Suppose the nth pass through a manufacturing process is modelled by the linear equations $x_n=A^nx_0$, where $x_0$ is the initial state of the system and
$$A=\frac{1}{5} \begin{bmatrix} 3 & 2 \\ 2 & 3 \end{bmatrix}$$
Show that
$$A^n= \begin{bmatrix} \frac{1}{2} & \frac{1}{2} \\ \frac{1}{2} & \frac{1}{2} \end{bmatrix}+\left( \frac{1}{5} \right)^n \begin{bmatrix} \frac{1}{2} & -\frac{1}{2} \\ -\frac{1}{2} & \frac{1}{2} \end{bmatrix}$$
Then, with the initial state $x_0=\begin{bmatrix} p \\ 1-p \end{bmatrix}$ , calculate $\lim_{n \to \infty} x_n$.
I am not sure how to do the proof part
The hint is:
First diagonalize the matrix; eigenvalues are $1, \frac{1}{5}$.

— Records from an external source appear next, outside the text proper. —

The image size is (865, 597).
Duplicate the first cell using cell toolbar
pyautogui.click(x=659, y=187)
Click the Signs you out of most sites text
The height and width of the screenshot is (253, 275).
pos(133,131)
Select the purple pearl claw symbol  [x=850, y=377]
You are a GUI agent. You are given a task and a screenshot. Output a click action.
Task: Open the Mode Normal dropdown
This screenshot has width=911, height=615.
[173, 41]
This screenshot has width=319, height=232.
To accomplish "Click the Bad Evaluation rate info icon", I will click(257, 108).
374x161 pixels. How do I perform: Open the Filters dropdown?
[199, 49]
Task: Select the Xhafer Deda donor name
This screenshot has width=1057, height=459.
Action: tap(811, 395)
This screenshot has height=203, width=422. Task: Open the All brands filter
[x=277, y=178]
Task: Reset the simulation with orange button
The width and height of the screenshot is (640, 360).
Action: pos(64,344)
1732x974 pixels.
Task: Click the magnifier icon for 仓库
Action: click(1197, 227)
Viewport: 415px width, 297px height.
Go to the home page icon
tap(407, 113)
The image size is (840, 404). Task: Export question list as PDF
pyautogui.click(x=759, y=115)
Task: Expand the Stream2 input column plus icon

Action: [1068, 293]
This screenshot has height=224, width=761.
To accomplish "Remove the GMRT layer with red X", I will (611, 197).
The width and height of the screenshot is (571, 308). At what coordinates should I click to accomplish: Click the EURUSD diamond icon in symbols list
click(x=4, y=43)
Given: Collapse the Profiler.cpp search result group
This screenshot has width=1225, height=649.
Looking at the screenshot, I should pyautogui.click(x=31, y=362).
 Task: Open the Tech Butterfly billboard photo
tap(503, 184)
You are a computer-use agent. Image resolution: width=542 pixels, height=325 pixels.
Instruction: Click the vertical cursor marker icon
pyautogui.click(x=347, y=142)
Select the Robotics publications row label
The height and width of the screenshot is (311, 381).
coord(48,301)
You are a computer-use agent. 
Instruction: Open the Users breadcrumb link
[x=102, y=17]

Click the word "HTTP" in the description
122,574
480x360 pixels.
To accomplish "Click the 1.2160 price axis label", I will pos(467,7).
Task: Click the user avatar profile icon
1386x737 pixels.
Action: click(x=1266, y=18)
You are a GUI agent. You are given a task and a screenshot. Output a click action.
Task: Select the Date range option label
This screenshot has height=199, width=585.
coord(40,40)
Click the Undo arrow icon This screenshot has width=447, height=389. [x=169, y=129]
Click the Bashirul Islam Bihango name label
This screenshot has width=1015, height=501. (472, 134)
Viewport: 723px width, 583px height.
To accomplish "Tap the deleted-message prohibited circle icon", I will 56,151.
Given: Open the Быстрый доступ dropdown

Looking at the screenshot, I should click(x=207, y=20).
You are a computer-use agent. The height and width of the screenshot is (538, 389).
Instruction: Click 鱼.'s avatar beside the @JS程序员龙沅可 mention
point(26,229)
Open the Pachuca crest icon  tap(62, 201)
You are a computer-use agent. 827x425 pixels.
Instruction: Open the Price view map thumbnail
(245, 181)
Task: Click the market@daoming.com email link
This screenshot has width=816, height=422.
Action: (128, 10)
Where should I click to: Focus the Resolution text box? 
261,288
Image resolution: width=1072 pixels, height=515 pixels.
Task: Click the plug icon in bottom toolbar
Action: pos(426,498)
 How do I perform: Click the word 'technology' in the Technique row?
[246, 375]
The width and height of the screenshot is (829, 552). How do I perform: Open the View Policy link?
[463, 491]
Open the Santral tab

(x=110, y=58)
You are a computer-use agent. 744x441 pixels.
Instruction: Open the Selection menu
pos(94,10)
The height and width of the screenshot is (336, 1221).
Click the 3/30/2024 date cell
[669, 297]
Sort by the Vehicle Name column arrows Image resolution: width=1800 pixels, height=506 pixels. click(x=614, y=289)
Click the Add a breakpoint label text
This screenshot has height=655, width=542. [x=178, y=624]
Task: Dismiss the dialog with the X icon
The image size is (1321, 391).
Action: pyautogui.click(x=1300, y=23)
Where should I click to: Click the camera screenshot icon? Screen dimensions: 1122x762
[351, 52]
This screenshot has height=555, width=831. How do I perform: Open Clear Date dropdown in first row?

I understand the hint and have diagonalised it but I don't know how to change it into the given form? After diagonalisation, I just get 3 matrices multiplied together
Diagonalize the matrix $A$: $$ A=\begin{bmatrix} \frac{3}{5}&\frac{2}{5}\\ \frac{2}{5}&\frac{3}{5} \end{bmatrix}= \begin{bmatrix} -1&1\\ 1&1 \end{bmatrix} \begin{bmatrix} \frac{1}{5}&0\\ 0&1 \end{bmatrix} \begin{bmatrix} -\frac{1}{2}&\frac{1}{2}\\ \frac{1}{2}&\frac{1}{2} \end{bmatrix}=PDP^{-1} $$
So we have: $$ A^n=(PDP^{-1})^n=PD^nP^{-1}= \begin{bmatrix} -1&1\\ 1&1 \end{bmatrix} \begin{bmatrix} \left(\frac{1}{5}\right)^n&0\\ 0&1 \end{bmatrix} \begin{bmatrix} -\frac{1}{2}&\frac{1}{2}\\ \frac{1}{2}&\frac{1}{2} \end{bmatrix}= \begin{bmatrix} \frac{1}{2}\left(\frac{1}{5}\right)^n+\frac{1}{2}&-\frac{1}{2}\left(\frac{1}{5}\right)^n+ \frac{1}{2}\\ -\frac{1}{2}\left(\frac{1}{5}\right)^n+\frac{1}{2}&\frac{1}{2}\left(\frac{1}{5}\right)^n+\frac{1}{2} \end{bmatrix}= \begin{bmatrix} \frac{1}{2}&-\frac{1}{2}\\ -\frac{1}{2}&\frac{1}{2} \end{bmatrix} \left(\frac{1}{5}\right)^n+ \begin{bmatrix} \frac{1}{2}&\frac{1}{2}\\ \frac{1}{2}&\frac{1}{2} \end{bmatrix} $$
Now you can calculate the limit.